Please note that Brevitas is a research project and not an official Xilinx product.

History

2021/01/30 - First release version 0.2.0 on PyPI.

Requirements

  • Python >= 3.6.
  • Pytorch >= 1.1.0 (minimal), 1.3.1 (suggested).
  • Windows, Linux or macOS.
  • GPU training-time acceleration (Optional but recommended).

Installation

Installing from PyPI

You can install the latest release from PyPI:

pip install brevitas
Installing from Github

To get the very latest version, you can install directly from GitHub:

pip install git+https://github.com/Xilinx/brevitas.git

Introduction

Brevitas implements a set of building blocks at different levels of abstraction to model a reduced precision hardware data-path at training time.

Brevitas provides a platform both for researchers interested in implementing new quantization-aware training techinques, as well as for practitioners interested in applying current techniques to their models.

The quantizers currently implemented support variations of uniform affine quantization.

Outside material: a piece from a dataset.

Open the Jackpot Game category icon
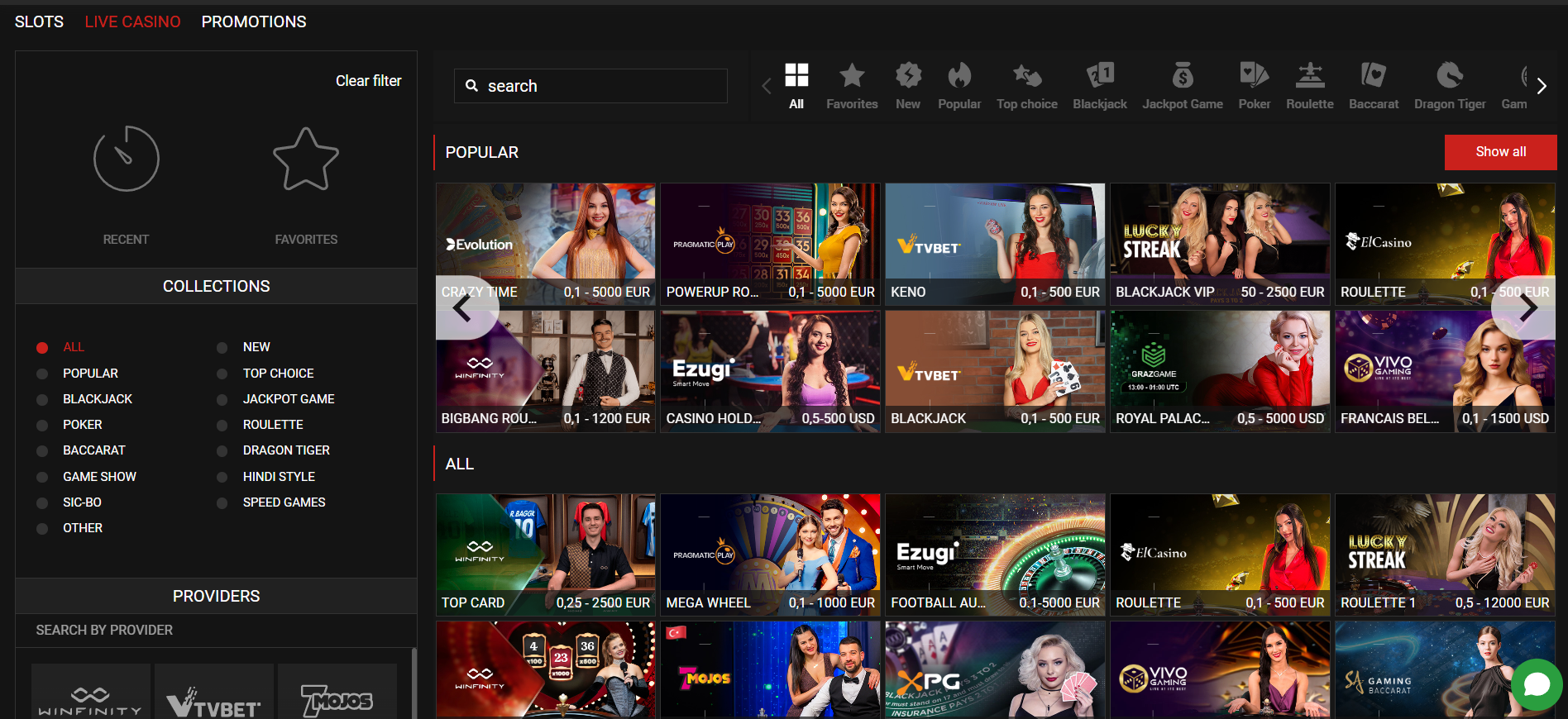 click(x=1182, y=77)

Non-uniform quantization is currently not supported.

Getting started

Here's how a simple 4 bit weights, 8 bit activations LeNet looks like, using default settings for scaling:

from torch.nn import Module
import torch.nn.functional as F
from brevitas.nn import QuantIdentity, QuantConv2d, QuantReLU, QuantLinear

class QuantLeNet(Module):
    def __init__(self):
        super(QuantLeNet, self).__init__()
        self.quant_inp = QuantIdentity(bit_width=8)
        self.conv1 = QuantConv2d(3, 6, 5, weight_bit_width=4)
        self.relu1 = QuantReLU(bit_width=8)
        self.conv2 = QuantConv2d(6, 16, 5, weight_bit_width=4)
        self.relu2 = QuantReLU(bit_width=8)
        self.fc1   = QuantLinear(16*5*5, 120, bias=True, weight_bit_width=4)
        self.relu3 = QuantReLU(bit_width=8)
        self.fc2   = QuantLinear(120, 84, bias=True, weight_bit_width=4)
        self.relu4 = QuantReLU(bit_width=8)
        self.fc3   = QuantLinear(84, 10, bias=False, weight_bit_width=4)

    def forward(self, x):
        out = self.quant_inp(x)
        out = self.relu1(self.conv1(out))
        out = F.max_pool2d(out, 2)
        out = self.relu2(self.conv2(out))
        out = F.max_pool2d(out, 2)
        out = out.view(out.size(0), -1)
        out = self.relu3(self.fc1(out))
        out = self.relu4(self.fc2(out))
        out = self.fc3(out)
        return out

Settings

Brevitas exposes a few settings that can be toggled through env variables.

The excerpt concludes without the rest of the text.